It’s best not to rise hopes about this kind of thing, because it could turn out to be a fluke. But for the first time this year, San Francisco no longer has America’s most expensive median rent, at least by one measure.
The site RENTCafe reports that San Francisco has slipped back down to the number two spot in their rankings, behind onetime king of impossible home prices, New York City.
That’s according to the site’s findings on the cost of renting in the city’s 30 largest financial centers released today.
San Francisco is pricier even than the likes of Hong Kong, London, Paris, and Zurich as RENTCafe assesses the price of a single bedroom apartment.
However, the really significant takeaway from this is that the city was neither the most expensive city in the report nor in the US; the platform records a median market rent of $3,360/month for a one bedroom apartment in San Francisco, down about $20 from last month in SF and down $300 from New York City’s citywide average.
Normally when we slip below another city’s median rent it’s because of some eccentricity in how the numbers are calculated.

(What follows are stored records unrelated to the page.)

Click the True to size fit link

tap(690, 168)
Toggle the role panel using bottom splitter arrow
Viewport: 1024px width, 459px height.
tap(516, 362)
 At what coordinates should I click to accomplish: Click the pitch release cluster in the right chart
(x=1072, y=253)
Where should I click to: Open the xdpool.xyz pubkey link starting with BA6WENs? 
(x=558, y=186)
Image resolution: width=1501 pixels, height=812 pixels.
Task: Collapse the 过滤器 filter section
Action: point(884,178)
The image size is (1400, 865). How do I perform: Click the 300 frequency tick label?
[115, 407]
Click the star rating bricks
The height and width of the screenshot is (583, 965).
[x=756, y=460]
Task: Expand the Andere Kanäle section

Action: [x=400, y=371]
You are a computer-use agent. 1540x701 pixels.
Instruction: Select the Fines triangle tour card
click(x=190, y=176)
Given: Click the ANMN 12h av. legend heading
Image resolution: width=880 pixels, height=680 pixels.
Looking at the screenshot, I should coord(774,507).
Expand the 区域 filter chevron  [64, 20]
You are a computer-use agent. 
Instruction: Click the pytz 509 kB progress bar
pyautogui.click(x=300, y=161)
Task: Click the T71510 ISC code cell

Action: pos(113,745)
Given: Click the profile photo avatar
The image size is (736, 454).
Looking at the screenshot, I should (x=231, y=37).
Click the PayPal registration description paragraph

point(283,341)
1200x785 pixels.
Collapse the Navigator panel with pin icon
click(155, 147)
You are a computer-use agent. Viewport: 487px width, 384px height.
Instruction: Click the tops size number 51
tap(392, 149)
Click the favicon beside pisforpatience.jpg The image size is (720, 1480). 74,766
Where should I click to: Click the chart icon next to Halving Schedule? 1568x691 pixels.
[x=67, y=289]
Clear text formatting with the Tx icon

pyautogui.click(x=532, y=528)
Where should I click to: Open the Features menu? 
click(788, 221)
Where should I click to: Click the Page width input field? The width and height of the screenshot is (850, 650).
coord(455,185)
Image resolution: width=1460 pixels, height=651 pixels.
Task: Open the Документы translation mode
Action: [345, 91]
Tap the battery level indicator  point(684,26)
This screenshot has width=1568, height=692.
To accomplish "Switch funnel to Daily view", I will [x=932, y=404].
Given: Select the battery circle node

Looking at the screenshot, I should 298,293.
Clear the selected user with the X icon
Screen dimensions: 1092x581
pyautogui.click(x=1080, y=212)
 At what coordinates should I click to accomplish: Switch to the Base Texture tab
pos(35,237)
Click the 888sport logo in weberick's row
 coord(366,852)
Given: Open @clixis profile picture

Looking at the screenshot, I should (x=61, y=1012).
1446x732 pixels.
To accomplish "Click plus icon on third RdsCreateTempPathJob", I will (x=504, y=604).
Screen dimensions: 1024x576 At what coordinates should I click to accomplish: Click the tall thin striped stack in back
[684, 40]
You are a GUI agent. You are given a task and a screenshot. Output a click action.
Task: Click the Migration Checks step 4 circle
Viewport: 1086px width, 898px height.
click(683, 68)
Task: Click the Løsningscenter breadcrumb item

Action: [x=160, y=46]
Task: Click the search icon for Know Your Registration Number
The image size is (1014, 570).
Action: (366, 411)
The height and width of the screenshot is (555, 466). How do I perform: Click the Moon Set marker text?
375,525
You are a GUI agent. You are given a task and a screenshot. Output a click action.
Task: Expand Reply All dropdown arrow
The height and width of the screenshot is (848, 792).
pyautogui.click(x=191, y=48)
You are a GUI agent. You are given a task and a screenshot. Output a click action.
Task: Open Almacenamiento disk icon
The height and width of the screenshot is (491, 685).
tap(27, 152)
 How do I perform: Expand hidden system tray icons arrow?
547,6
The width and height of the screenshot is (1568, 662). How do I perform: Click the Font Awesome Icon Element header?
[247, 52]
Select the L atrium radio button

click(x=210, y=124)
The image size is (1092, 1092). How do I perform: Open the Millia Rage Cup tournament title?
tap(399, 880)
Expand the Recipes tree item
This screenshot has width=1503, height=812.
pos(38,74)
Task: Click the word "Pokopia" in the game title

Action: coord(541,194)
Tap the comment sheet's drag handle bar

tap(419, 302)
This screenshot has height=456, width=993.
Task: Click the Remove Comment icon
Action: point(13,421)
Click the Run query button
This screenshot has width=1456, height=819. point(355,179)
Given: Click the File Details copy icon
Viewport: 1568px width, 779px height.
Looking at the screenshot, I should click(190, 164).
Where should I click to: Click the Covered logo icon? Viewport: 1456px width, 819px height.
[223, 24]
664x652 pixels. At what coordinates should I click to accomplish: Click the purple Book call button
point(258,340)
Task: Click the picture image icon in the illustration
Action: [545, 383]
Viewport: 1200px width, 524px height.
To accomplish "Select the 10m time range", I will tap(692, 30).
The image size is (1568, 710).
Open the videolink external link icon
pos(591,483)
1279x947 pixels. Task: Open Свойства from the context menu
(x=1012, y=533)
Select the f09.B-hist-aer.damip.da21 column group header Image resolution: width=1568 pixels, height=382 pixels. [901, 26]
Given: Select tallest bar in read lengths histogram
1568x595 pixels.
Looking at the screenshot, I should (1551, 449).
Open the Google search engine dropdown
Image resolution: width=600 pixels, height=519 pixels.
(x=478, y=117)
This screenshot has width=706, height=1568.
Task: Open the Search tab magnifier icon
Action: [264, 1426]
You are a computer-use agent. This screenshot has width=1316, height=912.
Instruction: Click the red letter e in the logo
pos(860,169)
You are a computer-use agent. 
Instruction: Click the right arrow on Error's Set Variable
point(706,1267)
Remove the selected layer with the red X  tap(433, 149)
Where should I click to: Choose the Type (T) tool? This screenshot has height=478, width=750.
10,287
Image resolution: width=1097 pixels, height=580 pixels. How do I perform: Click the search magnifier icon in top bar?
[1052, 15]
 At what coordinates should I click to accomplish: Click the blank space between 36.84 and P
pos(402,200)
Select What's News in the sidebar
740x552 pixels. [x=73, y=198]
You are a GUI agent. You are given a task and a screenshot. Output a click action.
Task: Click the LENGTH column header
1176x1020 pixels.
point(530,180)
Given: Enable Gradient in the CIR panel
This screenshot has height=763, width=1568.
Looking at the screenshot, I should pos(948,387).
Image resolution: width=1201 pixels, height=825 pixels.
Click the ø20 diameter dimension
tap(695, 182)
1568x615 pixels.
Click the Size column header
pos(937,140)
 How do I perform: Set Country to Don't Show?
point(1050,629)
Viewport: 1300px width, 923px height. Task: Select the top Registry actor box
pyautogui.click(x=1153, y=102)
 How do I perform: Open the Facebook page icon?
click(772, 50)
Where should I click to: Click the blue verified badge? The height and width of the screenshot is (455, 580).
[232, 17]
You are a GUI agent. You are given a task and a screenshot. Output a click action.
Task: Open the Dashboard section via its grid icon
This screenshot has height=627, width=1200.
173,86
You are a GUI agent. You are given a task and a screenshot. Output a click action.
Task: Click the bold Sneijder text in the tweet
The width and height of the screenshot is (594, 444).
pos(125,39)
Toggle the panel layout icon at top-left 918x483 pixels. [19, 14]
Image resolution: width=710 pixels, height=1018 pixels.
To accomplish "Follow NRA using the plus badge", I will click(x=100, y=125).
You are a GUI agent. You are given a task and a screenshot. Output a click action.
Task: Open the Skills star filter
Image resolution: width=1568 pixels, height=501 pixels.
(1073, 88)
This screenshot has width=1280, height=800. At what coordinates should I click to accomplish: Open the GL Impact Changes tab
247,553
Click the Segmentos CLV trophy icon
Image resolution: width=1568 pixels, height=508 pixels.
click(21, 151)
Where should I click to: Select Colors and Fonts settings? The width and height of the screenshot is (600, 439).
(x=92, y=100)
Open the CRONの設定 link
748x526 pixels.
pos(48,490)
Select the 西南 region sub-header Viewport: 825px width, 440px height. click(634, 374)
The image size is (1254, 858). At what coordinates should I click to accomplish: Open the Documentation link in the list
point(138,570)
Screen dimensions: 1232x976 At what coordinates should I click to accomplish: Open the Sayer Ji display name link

ApartmentList recorded several months of second-place SF rents in 2016, for example, but it turned out that was because the site’s analysts emphasized rents in Manhattan over less expensive boroughs.
But last month RENTCafe reported a Manhattan price of over $4,000/month for a New York apartment; the lower figure in this week’s report covers the city at large.
Of course, this is just one report.
Other surveys this month yield different figures—which is both normal and expected—estimating the price of a one bedroom apartment in SF anywhere between $3,200 and $3,500/month, lower than they were the same time in 2016, although comparable in most cases.
But unlike sites like Zumper and ApartmentList, who compile their rent statistics mainly or exclusively from listings on their own sites, RENTCafe uses outside data from real estate data firm Yardi Matrix, so their results may be a little bit more robust than reports from other parties.
As usual, time will tell if this is a blip (like in the past) or a trend. In the meantime, any good news before the spring and summer seasons start to heat up prices again remains welcome.